Security for the Common Man, 10-R8106Printer Friendly Version
Inclusive Dates: 09/29/09 09/28/10
Background - Computer security must provide a balance between protection and usability. This is especially true in home and small office environments where users have neither the time nor the expertise to manage complex security software, yet where the risk of infection is great. This project developed a new approach for detecting infected computers and for interacting with users in terms of human knowledge rather than low-level network data.
Approach - SwRI's detection approach is based on monitoring outbound communication sessions rather than looking for malware in network traffic. This is an entirely new tactic. Instead of looking for malware or for behavior indicative of malware, SwRI is attempting to determine the cause for communication sessions initiated by the local computer. The approach is based on two premises. First, infected computers must communicate with a remote site for command and control purposes and to perform assigned tasks. Second, legitimate outbound sessions are usually associated with a prior event such as visiting a web site, sending a database query or playing an online video game. Malicious software will generate communication that cannot be accounted for by either the monitoring system or the human user. To determine if an initiated session is legitimate, forward references were extracted from incoming traffic such as embedded uniform resource locators (URLs) in Web pages or host lists in peer-to-peer protocols. The forward references are used to build causal reference chains that establish the reason and context for a subsequent outbound connection. In addition to causal information, human-understandable information about each session is provided, such as the geographic location of the remote site, its reputation and the type of data involved.
The second innovation is a visual interface that leverages human knowledge and pattern recognition abilities. SwRI adapted the nova 2-D radial visualization metaphor to the display of communication sessions. The radial characteristic of the nova makes it easy to simultaneously identify overall patterns and to spot unusual individual points. Highlighted lines allow a human to quickly detect sessions without a known cause, sessions to a foreign location, encrypted sessions, or any combination.
Because this method is based on external network monitoring, it cannot be subverted by a rootkit, has no impact on performance and is independent of the target hardware and software. A second advantage is the data reduction resulting from analyzing in terms of communication sessions rather than data packets or network flows. Compared to packets and flows, sessions reduce the data load by several orders of magnitude. Moreover, sessions are a more intuitive concept for humans and help bridge the gap between human information and network data.
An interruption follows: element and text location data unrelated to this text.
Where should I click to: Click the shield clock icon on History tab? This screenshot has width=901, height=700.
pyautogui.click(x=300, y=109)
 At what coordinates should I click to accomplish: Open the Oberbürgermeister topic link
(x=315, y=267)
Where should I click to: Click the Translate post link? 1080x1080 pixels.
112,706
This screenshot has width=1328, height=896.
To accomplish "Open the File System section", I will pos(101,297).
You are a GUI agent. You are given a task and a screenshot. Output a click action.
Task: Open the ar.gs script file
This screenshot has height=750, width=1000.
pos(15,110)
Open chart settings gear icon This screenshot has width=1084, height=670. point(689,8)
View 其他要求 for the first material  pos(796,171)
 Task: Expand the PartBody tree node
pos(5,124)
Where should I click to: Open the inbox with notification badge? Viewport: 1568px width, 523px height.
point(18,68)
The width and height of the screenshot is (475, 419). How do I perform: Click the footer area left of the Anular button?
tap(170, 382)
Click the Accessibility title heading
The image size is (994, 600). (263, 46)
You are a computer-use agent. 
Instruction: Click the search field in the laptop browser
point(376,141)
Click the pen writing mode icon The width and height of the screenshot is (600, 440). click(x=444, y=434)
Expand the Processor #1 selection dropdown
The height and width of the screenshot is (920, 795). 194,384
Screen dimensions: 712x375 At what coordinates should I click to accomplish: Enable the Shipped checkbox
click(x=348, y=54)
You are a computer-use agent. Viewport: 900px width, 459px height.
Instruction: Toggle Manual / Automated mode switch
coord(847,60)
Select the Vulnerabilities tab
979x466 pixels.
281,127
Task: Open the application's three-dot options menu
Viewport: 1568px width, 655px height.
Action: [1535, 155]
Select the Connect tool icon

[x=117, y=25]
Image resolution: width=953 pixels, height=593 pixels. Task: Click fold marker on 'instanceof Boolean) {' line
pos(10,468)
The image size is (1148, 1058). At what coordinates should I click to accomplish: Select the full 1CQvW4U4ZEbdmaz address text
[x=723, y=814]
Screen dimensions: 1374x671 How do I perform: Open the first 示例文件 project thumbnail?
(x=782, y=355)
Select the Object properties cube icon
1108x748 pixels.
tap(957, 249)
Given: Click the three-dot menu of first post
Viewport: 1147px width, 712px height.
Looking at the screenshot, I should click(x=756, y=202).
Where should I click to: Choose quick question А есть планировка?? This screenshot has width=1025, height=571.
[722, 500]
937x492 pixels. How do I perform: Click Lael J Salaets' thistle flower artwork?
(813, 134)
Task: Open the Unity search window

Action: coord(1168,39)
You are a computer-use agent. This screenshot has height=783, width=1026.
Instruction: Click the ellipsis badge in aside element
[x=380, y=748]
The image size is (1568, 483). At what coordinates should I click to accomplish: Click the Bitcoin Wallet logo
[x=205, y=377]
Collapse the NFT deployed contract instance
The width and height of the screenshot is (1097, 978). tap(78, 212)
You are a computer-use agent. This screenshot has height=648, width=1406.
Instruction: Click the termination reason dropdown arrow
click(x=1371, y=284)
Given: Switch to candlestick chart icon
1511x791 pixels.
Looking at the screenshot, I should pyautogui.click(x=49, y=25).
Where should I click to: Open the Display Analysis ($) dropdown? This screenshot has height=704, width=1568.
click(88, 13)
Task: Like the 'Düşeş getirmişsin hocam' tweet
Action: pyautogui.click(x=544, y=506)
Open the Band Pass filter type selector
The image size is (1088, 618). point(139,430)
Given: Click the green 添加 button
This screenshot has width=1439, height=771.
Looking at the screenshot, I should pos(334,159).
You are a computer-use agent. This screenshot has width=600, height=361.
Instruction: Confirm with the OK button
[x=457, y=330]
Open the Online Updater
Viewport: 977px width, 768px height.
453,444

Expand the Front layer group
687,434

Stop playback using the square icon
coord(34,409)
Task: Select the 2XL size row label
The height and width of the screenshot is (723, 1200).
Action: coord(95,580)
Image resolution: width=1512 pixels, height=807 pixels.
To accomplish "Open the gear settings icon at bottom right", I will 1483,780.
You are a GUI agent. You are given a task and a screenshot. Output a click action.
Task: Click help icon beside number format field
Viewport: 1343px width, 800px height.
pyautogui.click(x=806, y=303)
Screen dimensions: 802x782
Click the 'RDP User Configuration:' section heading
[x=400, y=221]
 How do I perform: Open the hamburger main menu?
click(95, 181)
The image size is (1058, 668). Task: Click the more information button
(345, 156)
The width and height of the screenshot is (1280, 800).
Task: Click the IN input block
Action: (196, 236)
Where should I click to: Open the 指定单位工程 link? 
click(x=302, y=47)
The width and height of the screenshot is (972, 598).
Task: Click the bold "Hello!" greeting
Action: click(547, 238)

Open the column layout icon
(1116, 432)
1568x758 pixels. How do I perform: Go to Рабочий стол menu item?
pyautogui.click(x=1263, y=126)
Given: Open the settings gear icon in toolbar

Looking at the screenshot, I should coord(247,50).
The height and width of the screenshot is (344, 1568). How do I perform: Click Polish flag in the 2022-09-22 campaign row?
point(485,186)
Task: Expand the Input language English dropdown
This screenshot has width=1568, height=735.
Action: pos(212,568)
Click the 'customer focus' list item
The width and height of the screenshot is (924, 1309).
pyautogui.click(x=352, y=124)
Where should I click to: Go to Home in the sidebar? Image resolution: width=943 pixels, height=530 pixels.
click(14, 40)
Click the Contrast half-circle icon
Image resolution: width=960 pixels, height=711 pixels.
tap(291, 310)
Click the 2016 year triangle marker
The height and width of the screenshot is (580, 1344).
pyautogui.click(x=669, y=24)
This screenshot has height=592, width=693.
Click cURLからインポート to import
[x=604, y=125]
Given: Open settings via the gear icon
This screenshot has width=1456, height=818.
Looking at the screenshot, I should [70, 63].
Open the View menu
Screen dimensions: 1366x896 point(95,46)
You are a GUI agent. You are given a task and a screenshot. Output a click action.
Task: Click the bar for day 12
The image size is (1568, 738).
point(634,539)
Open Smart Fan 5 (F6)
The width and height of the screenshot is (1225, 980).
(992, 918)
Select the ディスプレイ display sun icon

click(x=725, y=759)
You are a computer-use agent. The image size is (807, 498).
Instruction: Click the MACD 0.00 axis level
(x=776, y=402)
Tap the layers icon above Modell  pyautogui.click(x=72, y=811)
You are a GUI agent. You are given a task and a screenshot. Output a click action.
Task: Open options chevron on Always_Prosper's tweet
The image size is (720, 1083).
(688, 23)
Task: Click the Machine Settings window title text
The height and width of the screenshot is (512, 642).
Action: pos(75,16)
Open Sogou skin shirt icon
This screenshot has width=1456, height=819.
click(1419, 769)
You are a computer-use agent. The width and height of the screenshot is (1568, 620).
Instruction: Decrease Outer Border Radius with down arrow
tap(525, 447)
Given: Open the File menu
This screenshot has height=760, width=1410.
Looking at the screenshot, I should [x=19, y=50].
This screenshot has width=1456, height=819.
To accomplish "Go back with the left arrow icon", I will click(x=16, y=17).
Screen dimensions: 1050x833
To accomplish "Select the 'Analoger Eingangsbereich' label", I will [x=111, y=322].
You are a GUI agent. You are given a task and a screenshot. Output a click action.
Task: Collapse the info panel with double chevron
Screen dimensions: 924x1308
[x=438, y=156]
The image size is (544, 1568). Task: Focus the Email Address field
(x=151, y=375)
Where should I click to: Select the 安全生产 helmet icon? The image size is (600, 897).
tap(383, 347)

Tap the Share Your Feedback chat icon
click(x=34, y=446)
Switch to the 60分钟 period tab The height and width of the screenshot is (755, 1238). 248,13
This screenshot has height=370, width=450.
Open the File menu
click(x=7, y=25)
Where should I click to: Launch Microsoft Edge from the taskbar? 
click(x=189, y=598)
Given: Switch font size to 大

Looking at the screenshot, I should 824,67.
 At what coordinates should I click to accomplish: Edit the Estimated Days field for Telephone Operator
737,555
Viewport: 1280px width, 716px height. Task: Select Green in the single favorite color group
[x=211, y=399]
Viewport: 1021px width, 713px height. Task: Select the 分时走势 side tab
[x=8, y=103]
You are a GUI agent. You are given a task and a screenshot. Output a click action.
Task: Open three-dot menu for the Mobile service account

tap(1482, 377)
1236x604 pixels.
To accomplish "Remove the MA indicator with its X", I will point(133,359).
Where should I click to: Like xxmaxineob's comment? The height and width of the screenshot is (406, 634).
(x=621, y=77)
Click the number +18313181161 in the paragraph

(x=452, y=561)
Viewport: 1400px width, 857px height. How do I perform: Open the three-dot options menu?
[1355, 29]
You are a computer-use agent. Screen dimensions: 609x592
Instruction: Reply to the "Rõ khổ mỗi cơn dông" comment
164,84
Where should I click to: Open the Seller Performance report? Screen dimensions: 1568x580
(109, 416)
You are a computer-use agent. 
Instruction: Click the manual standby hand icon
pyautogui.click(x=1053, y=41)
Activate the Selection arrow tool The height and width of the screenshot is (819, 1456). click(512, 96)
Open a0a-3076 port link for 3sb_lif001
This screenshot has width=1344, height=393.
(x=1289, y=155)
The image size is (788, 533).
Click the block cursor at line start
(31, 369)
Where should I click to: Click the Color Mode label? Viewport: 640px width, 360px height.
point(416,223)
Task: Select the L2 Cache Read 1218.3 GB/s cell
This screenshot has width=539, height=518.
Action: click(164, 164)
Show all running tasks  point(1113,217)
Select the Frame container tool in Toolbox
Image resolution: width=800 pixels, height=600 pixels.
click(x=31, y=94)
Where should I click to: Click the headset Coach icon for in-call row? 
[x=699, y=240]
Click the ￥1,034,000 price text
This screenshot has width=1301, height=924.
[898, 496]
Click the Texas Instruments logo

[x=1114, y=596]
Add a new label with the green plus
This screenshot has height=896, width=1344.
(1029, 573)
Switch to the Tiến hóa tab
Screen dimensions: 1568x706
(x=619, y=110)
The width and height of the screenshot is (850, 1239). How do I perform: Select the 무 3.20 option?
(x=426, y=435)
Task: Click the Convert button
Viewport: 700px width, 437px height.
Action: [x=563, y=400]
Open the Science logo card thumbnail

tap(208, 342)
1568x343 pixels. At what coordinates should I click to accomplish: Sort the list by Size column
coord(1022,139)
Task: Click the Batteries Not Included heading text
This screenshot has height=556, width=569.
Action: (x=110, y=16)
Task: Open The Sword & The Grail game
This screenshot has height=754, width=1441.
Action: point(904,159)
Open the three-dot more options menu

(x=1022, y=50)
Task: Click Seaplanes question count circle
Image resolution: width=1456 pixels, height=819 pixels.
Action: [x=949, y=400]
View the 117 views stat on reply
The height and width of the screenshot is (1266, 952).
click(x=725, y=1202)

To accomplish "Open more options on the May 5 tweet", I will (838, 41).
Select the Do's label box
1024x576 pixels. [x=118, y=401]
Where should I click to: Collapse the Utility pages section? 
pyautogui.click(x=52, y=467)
- The project produced a proof-of-concept software tool called Security for
the Common Man (SCM). SwRI evaluated SCM experimentally using three
personas: worker, shopper and teenager. Results showed strikingly different nova
patterns for the three personas, demonstrating how the nova pattern can quickly
convey information to users. Experiments did not explicitly include malware
tests; however, the SCM visualizations did alert SwRI to a real-world case of
hidden software acting in an unexpected and illegitimate manner.